Segment Open

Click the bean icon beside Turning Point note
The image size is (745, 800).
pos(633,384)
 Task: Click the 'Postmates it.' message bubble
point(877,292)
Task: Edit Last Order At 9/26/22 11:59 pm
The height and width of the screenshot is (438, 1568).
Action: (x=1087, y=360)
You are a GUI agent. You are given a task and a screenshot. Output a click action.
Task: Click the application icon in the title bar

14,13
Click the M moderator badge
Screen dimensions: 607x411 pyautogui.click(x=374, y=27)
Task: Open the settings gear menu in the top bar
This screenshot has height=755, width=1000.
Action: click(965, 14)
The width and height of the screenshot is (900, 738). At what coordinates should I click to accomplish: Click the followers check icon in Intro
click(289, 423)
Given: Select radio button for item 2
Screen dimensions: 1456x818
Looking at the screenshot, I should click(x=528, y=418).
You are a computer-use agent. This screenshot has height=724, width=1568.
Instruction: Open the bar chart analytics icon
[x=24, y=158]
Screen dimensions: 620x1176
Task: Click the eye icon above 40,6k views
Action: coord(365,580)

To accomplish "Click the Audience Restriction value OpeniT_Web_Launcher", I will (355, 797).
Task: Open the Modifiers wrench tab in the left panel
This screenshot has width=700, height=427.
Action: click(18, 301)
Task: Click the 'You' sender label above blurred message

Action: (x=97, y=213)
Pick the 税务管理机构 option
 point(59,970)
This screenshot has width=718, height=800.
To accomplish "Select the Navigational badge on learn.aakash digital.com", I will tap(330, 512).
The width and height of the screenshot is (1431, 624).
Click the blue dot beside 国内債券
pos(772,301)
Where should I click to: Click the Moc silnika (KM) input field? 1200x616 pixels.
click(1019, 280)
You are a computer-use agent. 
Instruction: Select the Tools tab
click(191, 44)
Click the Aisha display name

Segment Closed

Go through the material and report each line that holds the string "will".

Solution to this exercise
To accomplish "Click the Audience Restriction value OpeniT_Web_Launcher", I will (355, 797).
To accomplish "Select the Navigational badge on learn.aakash digital.com", I will tap(330, 512).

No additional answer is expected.